32. Like everyone else, Fincher loves John Carroll Lynch who plays suspect Arthur Leigh Allen. They didn’t want a performance that impersonates the real Allen. “He’s created a new thing, and we talked about what that would be.” Fincher asked him to try the interrogation scene “as a guy who’s innocent… and halfway through the conversation you realize that it looks pretty bad. And he did it. He looked way more guilty taking that approach then when he was playing a guy who was trying to hide the truth.” He says it speaks to behavior and the perception of behavior, and it’s a benefit of casting great actors.

33. Fincher had wanted Elias Koteas in one of his films as far back as 1995’s Seven, but the schedules/scripts never worked out until Zodiac.

34. “So a lot’s been written about this shot as some kind of flourish,” he says regarding the time-lapse creation of San Francisco’s TransAmerica building. It uses a series of still photographs taken during the building’s actual construction along with CG enhancements, and he wanted it to show a passage of time.

35. The conversation at the 1:35:01 mark was cut for the theatrical release after a test screening in New Orleans “because people just could not abide a scene of three people talking to a speaker phone.” Fincher finds it to be a funny and necessary scene though and added it back for the director’s cut.

36. Growing up in the Bay Area during the killer’s reign of terror left Fincher feeling that Zodiac was “kind of a personal thing.” When he saw Dirty Harry at the age of twelve he recalled being “appalled” at its reduction to a plot device.

37. The music montage set to a black screen was a way to express a passage of time using “a real mass culture reference.” It’s meant to identify that the movie isn’t over and “that this in some ways the mid-point, which I’m sure elicited groans from test audiences.”

38. Andrew Kevin Walker (Seven) makes a cameo at the 1:43:38 mark. “As an extra, he won’t work unless he has a very specific idea of who his character is.”

39. Fincher dreaded shooting the scene between Toschi and Inspector William Armstrong (Edwards) in the car fearing that it would be “mawkish,” but it ended up being “wonderful” thanks to the actors.

40. He refers to background extras during filming as the famous people they look like. The diner meet-up between Toschi and Graysmith saw him giving direction like “Gloria Steinem needs to move left a little bit.”

41. Ken Narlow’s wife wanted him to be played by George Clooney in the film, but they had to settle for Donal Logue.

42. Gyllenhaal wrote the “funniest line in the movie” which is Graysmith’s reply to the question as to whether or not he smoked ‐ “Once. In high school.”

43. Graysmith ate a lot of toast.

44. Bob Vaughn’s (Charles Fleischer) basement in the film is a set based on Mulroney’s basement. “I don’t know why I was in the basement of Dermot Mulroney’s house.”

45. They shot the prison meeting between Graysmith and Linda del Buono with a different actress, but it didn’t work for Fincher so he recast with Clea DuVall and re-shot the scene.

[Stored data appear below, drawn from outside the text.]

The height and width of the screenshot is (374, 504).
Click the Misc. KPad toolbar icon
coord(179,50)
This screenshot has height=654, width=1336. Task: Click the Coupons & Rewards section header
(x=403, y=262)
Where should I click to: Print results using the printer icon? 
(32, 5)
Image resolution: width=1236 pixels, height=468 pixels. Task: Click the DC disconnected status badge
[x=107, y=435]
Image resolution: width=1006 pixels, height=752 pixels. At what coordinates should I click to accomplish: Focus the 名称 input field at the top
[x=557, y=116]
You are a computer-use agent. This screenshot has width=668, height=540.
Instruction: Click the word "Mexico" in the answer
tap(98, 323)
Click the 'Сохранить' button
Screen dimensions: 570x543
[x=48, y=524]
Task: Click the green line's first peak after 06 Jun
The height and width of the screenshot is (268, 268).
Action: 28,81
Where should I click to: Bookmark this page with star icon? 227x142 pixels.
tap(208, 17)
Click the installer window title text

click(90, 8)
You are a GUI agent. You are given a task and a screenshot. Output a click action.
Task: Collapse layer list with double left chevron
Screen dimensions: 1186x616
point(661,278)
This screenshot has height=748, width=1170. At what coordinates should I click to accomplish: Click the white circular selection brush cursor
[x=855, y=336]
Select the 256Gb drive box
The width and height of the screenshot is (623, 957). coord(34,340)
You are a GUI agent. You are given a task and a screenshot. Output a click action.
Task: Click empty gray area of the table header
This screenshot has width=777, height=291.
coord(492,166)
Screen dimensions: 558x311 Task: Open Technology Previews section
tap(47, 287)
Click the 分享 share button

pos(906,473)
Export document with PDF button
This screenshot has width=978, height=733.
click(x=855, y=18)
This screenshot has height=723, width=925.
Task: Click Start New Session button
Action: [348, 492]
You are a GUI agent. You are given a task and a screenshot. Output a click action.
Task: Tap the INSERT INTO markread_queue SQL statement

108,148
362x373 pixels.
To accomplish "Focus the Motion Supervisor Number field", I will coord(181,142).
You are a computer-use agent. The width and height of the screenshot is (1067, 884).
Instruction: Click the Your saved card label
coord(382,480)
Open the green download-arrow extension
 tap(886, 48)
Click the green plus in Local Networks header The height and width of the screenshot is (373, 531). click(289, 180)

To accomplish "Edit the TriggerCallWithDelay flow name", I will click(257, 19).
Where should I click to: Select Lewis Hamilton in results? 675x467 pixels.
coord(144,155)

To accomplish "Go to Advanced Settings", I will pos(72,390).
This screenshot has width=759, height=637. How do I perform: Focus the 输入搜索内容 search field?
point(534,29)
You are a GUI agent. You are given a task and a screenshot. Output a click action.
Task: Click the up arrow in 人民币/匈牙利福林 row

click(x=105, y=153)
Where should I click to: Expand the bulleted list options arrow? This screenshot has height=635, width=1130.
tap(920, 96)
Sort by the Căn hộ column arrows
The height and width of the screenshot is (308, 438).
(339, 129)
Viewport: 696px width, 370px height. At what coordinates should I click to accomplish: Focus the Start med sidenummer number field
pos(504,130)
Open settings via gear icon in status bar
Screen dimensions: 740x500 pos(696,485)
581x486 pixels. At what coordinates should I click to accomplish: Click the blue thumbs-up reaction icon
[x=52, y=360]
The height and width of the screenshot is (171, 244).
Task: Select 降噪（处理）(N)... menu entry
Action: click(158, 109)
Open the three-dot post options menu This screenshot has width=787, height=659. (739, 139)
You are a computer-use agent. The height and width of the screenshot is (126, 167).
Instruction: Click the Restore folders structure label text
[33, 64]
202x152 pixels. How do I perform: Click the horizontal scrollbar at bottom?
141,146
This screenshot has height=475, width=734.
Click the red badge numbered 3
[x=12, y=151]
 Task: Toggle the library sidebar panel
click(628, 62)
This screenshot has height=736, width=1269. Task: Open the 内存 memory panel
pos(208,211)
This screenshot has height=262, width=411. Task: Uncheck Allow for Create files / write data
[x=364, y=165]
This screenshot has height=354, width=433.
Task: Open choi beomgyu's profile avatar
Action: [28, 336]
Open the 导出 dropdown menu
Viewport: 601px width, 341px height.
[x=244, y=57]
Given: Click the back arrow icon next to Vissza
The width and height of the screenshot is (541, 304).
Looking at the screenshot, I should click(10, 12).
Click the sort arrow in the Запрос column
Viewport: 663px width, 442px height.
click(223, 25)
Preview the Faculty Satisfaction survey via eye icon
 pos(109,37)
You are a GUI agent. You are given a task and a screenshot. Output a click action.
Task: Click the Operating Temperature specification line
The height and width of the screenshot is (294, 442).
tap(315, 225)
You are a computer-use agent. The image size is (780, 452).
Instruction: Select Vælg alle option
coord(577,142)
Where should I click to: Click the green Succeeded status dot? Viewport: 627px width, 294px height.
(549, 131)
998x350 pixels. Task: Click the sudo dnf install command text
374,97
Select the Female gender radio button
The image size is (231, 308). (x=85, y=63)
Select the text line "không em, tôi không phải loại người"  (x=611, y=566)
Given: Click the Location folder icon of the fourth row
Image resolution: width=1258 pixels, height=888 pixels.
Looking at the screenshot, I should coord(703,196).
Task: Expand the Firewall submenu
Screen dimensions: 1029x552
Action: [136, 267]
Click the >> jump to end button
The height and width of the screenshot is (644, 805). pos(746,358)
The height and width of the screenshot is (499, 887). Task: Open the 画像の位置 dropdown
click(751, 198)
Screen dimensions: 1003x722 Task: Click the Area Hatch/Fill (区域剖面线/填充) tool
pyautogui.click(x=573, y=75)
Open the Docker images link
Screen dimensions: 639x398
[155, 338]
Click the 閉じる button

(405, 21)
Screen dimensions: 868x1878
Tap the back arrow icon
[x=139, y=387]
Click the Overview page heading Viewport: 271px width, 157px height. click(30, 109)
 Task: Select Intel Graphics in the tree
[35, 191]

46. Graysmith was shown a copy of the script before shooting, and his only real note was “God, now I see why my wife divorced me.”

47. Different actors portrayed the Zodiac killer during the attacks based on the different eyewitness descriptions.

48. Fincher never once mentions Ted Cruz.

Best in Context-Free Commentary

“There are so many things that are sort of oddly personal in this.”

“Jake’s hands are very hairless and pretty.”

“This is Dermot Mulroney, who’s one of my favorite people in the world.”

“I tend to think things through to the point where wooden Indians could show up and I could at least finish the day’s work.”

“I love any time somebody walks over to another character carrying a pesticide sprayer.”

“There’s no reason why that should take 25 takes, but sometimes it does.”

“The people who say there’s no conclusion to the movie aren’t watching the same movie necessarily.”

Zodiac [Blu-ray]

Final Thoughts

Fincher’s commentaries are never less than fun and fascinating, and Zodiac is no exception. His affinity for the case ‐ aided in part by having lived in the area around this period as a child ‐ is clear, and while he has his own opinions he shows great respect for those who were actually a part of the events. This is a great listen, and it’s highly recommended.